"Damn! All right, let's get moving. Time's running out, and everybody's got to have a look at this."
Cumbers were the most cramped vessels since Gemini. Circulating the forty-odd beings aboard was a slow, uncomfortable process.
"She's about to start shooting," Beckhart said of the nearest destroyer. "She has. Missile swarm. We have four minutes to hide."
"How do you like that? Didn't even try to find out who we were or what we wanted."
"This is the Ship's Commander," von Staufenberg said into the public address system. "We're under fire. Engineering, stand by to go Null." Thirty seconds before the swarm arrived, he ordered, "Take her up to ten Bev. First Watch Officer, a gesture is in order. Program me an attack approach on the vessel shooting at us."
The Ulantonid's feathery antennae stirred, quivered. The action was comparable to a human's pleased chuckle.
The Star Lords were in Weapons Department already, hoping they would be allowed to play with their deadly toys.
"One missile," said von Staufenberg. "Right up her wake."
It was the classic Climber attack strategy. Drives were a warship's soft spot.
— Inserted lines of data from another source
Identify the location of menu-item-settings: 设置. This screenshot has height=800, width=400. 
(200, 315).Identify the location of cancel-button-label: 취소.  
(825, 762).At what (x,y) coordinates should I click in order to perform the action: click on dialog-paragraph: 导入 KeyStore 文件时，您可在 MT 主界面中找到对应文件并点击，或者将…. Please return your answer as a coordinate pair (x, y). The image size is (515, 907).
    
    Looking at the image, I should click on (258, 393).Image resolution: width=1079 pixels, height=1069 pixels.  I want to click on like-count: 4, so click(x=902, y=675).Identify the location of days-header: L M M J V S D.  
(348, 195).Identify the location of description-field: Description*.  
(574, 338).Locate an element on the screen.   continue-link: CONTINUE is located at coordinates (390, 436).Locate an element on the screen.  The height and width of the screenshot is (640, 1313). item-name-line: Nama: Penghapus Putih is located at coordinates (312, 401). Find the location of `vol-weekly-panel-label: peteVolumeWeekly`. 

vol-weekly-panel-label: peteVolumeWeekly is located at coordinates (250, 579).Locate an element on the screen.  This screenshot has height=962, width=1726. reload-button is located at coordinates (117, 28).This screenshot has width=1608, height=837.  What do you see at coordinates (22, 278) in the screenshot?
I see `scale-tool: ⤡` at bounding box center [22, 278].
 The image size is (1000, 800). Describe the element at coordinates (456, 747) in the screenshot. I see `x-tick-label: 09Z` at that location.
They simply could not be designed so that thrust apertures could be shielded as well as the remainder of the vessel.
The dust in the crater flowed together suddenly, smashing in like the Red Sea on Pharaoh's chariots. The doughnut ship had vanished.
"Take her all the way to forty Bev," von Staufenberg ordered. "I doubt they know enough to look for our Hawking Point, but let's get that cross-section down anyway." One of the curiosities about the Climber was that no other race known to humanity had ever developed it. And for humans it had been an accidental by-product of other research.
Twenty-three minutes passed before the First Watch Officer reported, "Attack position, Commander."